(PROBLEM TO SOLVE)
Word for word, retype every line of the data.

Stored data entries:
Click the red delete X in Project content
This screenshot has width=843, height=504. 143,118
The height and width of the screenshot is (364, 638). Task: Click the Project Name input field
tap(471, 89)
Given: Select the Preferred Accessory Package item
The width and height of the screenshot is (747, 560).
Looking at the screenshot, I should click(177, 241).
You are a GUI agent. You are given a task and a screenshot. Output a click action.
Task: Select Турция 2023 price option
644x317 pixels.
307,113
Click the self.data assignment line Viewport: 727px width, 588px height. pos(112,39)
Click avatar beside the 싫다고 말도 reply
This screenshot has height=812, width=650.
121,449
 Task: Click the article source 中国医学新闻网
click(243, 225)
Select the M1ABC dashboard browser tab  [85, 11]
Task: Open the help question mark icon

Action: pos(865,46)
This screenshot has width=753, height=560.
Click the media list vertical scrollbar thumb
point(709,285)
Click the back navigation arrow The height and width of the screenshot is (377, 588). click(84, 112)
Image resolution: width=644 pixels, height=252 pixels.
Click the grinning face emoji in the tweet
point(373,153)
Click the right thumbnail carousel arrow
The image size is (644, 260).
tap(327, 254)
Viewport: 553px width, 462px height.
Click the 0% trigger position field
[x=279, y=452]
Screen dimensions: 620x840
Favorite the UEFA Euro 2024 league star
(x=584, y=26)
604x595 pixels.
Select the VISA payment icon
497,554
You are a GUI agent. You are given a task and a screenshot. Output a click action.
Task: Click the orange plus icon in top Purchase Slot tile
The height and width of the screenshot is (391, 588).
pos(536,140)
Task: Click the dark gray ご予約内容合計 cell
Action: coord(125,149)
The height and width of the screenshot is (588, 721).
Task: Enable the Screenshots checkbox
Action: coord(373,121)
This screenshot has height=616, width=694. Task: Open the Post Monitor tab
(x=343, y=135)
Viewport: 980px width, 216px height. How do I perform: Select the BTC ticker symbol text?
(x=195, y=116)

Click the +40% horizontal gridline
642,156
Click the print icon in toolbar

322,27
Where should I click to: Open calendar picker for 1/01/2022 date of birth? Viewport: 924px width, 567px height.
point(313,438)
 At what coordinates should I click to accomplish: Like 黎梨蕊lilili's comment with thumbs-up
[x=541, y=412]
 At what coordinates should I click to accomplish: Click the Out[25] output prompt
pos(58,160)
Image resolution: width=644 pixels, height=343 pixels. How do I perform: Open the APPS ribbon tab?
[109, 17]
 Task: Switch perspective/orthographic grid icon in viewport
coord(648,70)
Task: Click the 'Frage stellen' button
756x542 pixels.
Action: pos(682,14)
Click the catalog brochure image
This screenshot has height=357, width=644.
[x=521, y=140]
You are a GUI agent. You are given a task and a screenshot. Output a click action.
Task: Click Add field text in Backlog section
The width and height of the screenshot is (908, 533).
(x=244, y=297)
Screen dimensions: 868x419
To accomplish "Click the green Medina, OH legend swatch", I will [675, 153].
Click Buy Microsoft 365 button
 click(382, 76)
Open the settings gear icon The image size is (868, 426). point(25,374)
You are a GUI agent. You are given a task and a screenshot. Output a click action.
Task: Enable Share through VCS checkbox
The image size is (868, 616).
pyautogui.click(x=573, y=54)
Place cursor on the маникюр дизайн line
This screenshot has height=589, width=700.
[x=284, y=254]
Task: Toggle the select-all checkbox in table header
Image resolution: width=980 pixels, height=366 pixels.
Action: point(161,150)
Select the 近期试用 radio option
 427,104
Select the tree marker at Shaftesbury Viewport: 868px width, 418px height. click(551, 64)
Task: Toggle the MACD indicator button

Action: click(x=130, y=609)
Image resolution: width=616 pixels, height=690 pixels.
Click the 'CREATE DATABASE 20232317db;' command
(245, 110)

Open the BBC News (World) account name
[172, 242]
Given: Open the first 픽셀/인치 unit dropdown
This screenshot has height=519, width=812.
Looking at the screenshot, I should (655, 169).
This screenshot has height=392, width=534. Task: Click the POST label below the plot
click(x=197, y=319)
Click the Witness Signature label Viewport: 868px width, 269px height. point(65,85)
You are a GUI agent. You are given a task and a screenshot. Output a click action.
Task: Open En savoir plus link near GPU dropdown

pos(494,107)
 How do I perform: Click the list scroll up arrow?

(RESPONSE TO THE EXERCISE)
Click the red delete X in Project content
This screenshot has width=843, height=504. 143,118
The height and width of the screenshot is (364, 638). Task: Click the Project Name input field
tap(471, 89)
Given: Select the Preferred Accessory Package item
The width and height of the screenshot is (747, 560).
Looking at the screenshot, I should click(177, 241).
You are a GUI agent. You are given a task and a screenshot. Output a click action.
Task: Select Турция 2023 price option
644x317 pixels.
307,113
Click the self.data assignment line Viewport: 727px width, 588px height. pos(112,39)
Click avatar beside the 싫다고 말도 reply
This screenshot has height=812, width=650.
121,449
 Task: Click the article source 中国医学新闻网
click(243, 225)
Select the M1ABC dashboard browser tab  [85, 11]
Task: Open the help question mark icon

Action: pos(865,46)
This screenshot has width=753, height=560.
Click the media list vertical scrollbar thumb
point(709,285)
Click the back navigation arrow The height and width of the screenshot is (377, 588). click(84, 112)
Image resolution: width=644 pixels, height=252 pixels.
Click the grinning face emoji in the tweet
point(373,153)
Click the right thumbnail carousel arrow
The image size is (644, 260).
tap(327, 254)
Viewport: 553px width, 462px height.
Click the 0% trigger position field
[x=279, y=452]
Screen dimensions: 620x840
Favorite the UEFA Euro 2024 league star
(x=584, y=26)
604x595 pixels.
Select the VISA payment icon
497,554
You are a GUI agent. You are given a task and a screenshot. Output a click action.
Task: Click the orange plus icon in top Purchase Slot tile
The height and width of the screenshot is (391, 588).
pos(536,140)
Task: Click the dark gray ご予約内容合計 cell
Action: coord(125,149)
The height and width of the screenshot is (588, 721).
Task: Enable the Screenshots checkbox
Action: coord(373,121)
This screenshot has height=616, width=694. Task: Open the Post Monitor tab
(x=343, y=135)
Viewport: 980px width, 216px height. How do I perform: Select the BTC ticker symbol text?
(x=195, y=116)

Click the +40% horizontal gridline
642,156
Click the print icon in toolbar

322,27
Where should I click to: Open calendar picker for 1/01/2022 date of birth? Viewport: 924px width, 567px height.
point(313,438)
 At what coordinates should I click to accomplish: Like 黎梨蕊lilili's comment with thumbs-up
[x=541, y=412]
 At what coordinates should I click to accomplish: Click the Out[25] output prompt
pos(58,160)
Image resolution: width=644 pixels, height=343 pixels. How do I perform: Open the APPS ribbon tab?
[109, 17]
 Task: Switch perspective/orthographic grid icon in viewport
coord(648,70)
Task: Click the 'Frage stellen' button
756x542 pixels.
Action: pos(682,14)
Click the catalog brochure image
This screenshot has height=357, width=644.
[x=521, y=140]
You are a GUI agent. You are given a task and a screenshot. Output a click action.
Task: Click Add field text in Backlog section
The width and height of the screenshot is (908, 533).
(x=244, y=297)
Screen dimensions: 868x419
To accomplish "Click the green Medina, OH legend swatch", I will [675, 153].
Click Buy Microsoft 365 button
 click(382, 76)
Open the settings gear icon The image size is (868, 426). point(25,374)
You are a GUI agent. You are given a task and a screenshot. Output a click action.
Task: Enable Share through VCS checkbox
The image size is (868, 616).
pyautogui.click(x=573, y=54)
Place cursor on the маникюр дизайн line
This screenshot has height=589, width=700.
[x=284, y=254]
Task: Toggle the select-all checkbox in table header
Image resolution: width=980 pixels, height=366 pixels.
Action: point(161,150)
Select the 近期试用 radio option
 427,104
Select the tree marker at Shaftesbury Viewport: 868px width, 418px height. click(551, 64)
Task: Toggle the MACD indicator button

Action: click(x=130, y=609)
Image resolution: width=616 pixels, height=690 pixels.
Click the 'CREATE DATABASE 20232317db;' command
(245, 110)

Open the BBC News (World) account name
[172, 242]
Given: Open the first 픽셀/인치 unit dropdown
This screenshot has height=519, width=812.
Looking at the screenshot, I should (655, 169).
This screenshot has height=392, width=534. Task: Click the POST label below the plot
click(x=197, y=319)
Click the Witness Signature label Viewport: 868px width, 269px height. point(65,85)
You are a GUI agent. You are given a task and a screenshot. Output a click action.
Task: Open En savoir plus link near GPU dropdown

pos(494,107)
 How do I perform: Click the list scroll up arrow?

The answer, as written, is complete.